* [Work required]: For the material below, output exactly the span from the line with "Screen dimensions: 723x600" to the line with "Given: Move Livejournal down with green arrow", including both, and nothing besides.

* [Source data]:
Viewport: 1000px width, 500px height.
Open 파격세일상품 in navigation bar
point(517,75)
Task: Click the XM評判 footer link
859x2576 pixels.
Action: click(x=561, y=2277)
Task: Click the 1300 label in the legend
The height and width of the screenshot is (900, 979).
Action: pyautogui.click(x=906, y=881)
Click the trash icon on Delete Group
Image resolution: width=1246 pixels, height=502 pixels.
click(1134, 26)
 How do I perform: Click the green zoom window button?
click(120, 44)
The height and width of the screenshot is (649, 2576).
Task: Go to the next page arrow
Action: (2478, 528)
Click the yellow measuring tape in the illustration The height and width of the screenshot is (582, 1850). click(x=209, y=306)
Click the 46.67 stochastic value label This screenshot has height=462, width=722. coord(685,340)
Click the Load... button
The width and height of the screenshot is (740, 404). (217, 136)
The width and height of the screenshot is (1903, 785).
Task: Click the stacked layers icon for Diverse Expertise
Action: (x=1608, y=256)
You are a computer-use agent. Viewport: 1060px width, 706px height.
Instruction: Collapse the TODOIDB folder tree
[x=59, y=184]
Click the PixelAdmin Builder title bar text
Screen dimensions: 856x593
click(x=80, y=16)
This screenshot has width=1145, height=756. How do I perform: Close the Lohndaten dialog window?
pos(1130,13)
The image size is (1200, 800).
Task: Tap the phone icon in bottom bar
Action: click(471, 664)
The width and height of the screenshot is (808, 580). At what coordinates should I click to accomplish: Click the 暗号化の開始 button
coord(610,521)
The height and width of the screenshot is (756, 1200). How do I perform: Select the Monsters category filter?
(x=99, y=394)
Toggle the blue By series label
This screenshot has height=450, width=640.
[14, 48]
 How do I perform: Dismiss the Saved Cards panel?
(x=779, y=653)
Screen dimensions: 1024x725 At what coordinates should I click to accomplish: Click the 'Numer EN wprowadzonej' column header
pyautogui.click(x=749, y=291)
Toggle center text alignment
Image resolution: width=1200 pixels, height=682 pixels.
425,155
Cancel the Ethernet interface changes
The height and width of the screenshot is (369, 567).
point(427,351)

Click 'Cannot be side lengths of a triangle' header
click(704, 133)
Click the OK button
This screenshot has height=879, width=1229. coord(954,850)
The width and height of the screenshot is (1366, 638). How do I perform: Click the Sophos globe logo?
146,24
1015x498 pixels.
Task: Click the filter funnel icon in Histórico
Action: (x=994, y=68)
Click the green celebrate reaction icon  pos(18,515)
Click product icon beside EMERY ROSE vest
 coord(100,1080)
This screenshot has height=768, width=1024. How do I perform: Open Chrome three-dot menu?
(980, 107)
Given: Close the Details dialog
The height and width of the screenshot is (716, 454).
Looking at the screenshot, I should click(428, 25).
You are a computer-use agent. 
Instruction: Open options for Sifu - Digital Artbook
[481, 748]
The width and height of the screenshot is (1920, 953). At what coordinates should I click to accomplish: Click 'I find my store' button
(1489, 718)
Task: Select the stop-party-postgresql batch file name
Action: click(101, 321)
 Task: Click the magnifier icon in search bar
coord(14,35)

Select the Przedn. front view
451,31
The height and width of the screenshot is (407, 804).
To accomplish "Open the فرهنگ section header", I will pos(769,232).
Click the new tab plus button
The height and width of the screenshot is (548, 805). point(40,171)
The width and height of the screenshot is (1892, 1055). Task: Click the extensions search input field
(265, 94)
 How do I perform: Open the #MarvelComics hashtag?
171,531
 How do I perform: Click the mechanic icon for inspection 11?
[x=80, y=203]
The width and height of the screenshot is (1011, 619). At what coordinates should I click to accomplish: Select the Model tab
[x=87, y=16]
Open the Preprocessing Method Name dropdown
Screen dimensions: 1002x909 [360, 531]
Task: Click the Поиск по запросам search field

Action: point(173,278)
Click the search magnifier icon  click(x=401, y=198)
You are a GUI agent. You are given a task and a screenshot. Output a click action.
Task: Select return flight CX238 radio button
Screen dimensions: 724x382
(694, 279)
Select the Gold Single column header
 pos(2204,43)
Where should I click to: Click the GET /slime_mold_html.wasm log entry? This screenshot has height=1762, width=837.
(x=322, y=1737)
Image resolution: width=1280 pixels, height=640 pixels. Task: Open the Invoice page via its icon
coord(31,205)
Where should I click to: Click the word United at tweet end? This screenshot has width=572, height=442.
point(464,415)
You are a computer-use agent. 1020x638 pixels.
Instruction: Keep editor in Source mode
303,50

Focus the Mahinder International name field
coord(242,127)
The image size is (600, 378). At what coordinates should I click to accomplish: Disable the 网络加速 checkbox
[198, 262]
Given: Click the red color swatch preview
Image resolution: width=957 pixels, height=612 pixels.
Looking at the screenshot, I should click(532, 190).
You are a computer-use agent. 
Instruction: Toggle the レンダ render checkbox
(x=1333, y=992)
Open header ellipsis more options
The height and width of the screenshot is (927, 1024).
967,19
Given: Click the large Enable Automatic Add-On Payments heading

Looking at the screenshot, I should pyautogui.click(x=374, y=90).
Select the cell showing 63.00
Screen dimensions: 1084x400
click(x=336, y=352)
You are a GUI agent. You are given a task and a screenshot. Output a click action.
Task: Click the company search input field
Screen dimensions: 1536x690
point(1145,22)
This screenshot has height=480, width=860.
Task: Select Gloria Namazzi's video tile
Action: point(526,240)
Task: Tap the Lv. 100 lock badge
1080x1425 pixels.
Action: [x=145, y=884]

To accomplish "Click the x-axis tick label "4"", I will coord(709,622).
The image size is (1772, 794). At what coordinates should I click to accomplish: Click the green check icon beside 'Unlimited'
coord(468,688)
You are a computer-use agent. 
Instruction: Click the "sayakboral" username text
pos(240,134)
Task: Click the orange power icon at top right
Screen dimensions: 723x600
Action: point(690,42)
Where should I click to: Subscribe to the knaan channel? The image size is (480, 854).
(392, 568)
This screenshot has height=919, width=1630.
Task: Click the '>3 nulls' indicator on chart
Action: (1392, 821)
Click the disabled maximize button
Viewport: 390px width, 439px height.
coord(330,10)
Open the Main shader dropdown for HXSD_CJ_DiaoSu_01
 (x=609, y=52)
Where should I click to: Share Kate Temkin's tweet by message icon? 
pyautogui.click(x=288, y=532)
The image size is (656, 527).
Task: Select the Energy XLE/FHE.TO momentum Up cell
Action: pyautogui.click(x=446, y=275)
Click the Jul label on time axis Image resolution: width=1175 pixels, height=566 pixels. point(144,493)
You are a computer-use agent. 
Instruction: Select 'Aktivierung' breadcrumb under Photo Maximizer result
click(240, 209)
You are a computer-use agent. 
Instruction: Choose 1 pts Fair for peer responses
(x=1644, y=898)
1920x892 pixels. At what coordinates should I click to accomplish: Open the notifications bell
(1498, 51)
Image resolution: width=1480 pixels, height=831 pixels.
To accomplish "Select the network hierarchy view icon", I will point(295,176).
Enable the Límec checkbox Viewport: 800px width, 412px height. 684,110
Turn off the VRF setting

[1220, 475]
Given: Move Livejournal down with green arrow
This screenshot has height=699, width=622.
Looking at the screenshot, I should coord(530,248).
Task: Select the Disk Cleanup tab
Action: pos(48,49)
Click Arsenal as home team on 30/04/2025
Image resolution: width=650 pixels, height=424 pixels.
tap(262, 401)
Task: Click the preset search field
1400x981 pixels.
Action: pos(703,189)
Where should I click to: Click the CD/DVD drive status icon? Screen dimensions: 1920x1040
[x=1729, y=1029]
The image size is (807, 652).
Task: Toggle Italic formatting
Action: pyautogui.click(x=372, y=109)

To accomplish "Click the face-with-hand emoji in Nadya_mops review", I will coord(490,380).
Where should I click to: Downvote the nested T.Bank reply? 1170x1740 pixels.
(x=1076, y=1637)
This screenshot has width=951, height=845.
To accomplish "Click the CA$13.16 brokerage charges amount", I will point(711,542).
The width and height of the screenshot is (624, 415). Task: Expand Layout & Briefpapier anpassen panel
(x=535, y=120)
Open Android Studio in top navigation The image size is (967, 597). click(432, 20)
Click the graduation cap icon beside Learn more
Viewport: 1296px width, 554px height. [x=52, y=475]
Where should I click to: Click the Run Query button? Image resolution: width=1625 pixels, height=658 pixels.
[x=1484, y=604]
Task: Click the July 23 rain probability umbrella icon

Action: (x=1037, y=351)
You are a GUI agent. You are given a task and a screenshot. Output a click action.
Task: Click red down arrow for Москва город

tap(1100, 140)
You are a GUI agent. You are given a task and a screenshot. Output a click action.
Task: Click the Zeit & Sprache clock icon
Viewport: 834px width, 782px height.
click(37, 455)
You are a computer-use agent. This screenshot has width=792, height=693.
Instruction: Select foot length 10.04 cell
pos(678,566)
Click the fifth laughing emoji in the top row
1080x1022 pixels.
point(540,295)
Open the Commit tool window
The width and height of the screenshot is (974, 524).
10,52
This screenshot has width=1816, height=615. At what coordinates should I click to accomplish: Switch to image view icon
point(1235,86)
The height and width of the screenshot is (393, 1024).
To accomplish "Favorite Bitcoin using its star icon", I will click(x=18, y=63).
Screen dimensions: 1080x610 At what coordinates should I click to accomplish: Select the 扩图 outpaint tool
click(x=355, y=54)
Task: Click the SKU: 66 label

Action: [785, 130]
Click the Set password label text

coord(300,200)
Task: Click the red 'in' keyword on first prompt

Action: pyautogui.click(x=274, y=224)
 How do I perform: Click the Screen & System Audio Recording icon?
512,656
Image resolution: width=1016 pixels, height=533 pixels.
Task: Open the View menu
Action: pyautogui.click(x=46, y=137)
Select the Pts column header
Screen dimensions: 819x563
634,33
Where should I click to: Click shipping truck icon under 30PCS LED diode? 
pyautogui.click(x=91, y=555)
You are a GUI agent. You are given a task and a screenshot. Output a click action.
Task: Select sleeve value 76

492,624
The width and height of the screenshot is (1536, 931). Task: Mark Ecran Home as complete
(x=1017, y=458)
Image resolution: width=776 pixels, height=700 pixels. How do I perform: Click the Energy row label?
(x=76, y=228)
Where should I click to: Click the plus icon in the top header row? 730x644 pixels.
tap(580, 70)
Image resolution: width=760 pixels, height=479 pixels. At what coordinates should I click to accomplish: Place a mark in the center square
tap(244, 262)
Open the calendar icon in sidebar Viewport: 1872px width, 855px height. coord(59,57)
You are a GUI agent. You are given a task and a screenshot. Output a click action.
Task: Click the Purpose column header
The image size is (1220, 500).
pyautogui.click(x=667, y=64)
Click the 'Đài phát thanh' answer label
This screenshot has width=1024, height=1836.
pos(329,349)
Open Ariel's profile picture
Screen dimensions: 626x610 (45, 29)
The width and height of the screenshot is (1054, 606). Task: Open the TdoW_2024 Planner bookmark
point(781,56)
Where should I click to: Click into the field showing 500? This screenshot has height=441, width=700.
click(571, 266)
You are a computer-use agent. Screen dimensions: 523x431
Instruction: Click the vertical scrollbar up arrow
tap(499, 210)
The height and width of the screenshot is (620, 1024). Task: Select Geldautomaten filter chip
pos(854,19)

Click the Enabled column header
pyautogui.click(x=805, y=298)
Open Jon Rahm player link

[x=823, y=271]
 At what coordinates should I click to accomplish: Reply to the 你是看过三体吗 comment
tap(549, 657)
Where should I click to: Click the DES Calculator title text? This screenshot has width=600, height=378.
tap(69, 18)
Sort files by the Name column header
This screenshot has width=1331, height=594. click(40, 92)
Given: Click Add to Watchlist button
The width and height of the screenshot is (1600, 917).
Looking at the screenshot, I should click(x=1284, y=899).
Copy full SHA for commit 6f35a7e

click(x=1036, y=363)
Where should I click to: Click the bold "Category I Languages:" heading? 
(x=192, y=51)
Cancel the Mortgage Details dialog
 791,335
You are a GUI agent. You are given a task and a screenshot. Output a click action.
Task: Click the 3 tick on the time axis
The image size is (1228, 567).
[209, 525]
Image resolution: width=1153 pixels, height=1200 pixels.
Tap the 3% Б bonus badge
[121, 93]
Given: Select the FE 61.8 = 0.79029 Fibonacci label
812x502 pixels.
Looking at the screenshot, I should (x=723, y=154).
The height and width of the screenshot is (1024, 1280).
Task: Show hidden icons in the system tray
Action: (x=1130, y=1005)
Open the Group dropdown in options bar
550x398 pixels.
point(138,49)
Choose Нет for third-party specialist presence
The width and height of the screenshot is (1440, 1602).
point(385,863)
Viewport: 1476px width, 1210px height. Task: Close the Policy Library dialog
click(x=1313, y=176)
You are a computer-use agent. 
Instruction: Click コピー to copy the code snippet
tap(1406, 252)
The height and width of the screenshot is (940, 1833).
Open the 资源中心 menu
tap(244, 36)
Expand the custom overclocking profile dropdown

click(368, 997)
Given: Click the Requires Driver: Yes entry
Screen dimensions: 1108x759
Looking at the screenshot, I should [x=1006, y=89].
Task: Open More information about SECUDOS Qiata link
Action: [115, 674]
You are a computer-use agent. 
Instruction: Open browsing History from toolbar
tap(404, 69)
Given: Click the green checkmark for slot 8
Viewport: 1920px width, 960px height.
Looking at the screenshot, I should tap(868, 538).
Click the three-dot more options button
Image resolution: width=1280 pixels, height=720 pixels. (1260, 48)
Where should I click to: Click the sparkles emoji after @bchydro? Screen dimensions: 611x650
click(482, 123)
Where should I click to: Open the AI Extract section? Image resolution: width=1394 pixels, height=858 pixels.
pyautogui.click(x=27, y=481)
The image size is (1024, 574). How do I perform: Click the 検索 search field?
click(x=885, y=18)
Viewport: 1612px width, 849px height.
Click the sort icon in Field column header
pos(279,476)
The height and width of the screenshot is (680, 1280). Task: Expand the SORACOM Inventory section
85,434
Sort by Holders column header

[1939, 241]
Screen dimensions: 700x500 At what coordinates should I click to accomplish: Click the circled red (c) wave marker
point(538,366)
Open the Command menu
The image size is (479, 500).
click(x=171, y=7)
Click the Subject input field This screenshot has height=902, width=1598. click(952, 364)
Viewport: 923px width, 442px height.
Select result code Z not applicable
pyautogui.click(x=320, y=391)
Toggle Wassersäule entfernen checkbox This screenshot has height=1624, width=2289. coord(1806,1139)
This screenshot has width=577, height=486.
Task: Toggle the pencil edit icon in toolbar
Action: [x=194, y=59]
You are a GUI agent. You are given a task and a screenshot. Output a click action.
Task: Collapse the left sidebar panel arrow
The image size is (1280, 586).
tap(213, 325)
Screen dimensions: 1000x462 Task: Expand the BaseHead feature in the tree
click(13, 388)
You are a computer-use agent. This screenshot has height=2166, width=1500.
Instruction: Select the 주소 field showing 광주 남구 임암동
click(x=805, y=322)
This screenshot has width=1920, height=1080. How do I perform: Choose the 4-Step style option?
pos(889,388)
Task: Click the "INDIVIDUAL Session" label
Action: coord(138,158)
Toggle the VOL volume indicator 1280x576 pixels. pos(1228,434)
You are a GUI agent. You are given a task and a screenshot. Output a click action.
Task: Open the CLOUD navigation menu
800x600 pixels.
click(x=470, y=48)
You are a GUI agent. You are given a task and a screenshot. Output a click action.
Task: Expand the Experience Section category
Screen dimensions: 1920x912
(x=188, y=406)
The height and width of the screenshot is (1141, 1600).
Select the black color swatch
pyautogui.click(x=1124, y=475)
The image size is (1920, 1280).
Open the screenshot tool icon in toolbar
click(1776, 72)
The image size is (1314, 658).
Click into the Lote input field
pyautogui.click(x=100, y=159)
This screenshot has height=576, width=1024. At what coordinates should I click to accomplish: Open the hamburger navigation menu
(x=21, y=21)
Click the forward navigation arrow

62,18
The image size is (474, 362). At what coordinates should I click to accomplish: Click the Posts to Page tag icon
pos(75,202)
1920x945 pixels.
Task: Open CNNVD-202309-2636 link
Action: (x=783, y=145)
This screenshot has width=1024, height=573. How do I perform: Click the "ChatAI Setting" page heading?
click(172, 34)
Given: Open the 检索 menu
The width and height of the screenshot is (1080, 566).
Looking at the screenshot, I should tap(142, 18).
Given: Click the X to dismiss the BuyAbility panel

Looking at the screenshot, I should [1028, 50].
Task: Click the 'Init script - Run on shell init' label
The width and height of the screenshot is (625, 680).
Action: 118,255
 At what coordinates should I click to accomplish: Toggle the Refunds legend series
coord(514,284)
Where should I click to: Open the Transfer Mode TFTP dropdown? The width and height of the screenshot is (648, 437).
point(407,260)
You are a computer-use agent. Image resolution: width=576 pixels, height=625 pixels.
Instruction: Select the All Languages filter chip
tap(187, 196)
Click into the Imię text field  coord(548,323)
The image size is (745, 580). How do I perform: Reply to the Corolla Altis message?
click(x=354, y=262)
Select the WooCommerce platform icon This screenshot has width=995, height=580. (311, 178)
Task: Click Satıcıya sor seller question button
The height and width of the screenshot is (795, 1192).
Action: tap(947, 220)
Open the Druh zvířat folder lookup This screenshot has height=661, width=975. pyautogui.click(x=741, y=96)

* [The answer]:
Screen dimensions: 723x600
Action: point(690,42)
Where should I click to: Subscribe to the knaan channel? The image size is (480, 854).
(392, 568)
This screenshot has height=919, width=1630.
Task: Click the '>3 nulls' indicator on chart
Action: (1392, 821)
Click the disabled maximize button
Viewport: 390px width, 439px height.
coord(330,10)
Open the Main shader dropdown for HXSD_CJ_DiaoSu_01
 (x=609, y=52)
Where should I click to: Share Kate Temkin's tweet by message icon? 
pyautogui.click(x=288, y=532)
The image size is (656, 527).
Task: Select the Energy XLE/FHE.TO momentum Up cell
Action: pyautogui.click(x=446, y=275)
Click the Jul label on time axis Image resolution: width=1175 pixels, height=566 pixels. point(144,493)
You are a computer-use agent. 
Instruction: Select 'Aktivierung' breadcrumb under Photo Maximizer result
click(240, 209)
You are a computer-use agent. 
Instruction: Choose 1 pts Fair for peer responses
(x=1644, y=898)
1920x892 pixels. At what coordinates should I click to accomplish: Open the notifications bell
(1498, 51)
Image resolution: width=1480 pixels, height=831 pixels.
To accomplish "Select the network hierarchy view icon", I will point(295,176).
Enable the Límec checkbox Viewport: 800px width, 412px height. 684,110
Turn off the VRF setting

[1220, 475]
Given: Move Livejournal down with green arrow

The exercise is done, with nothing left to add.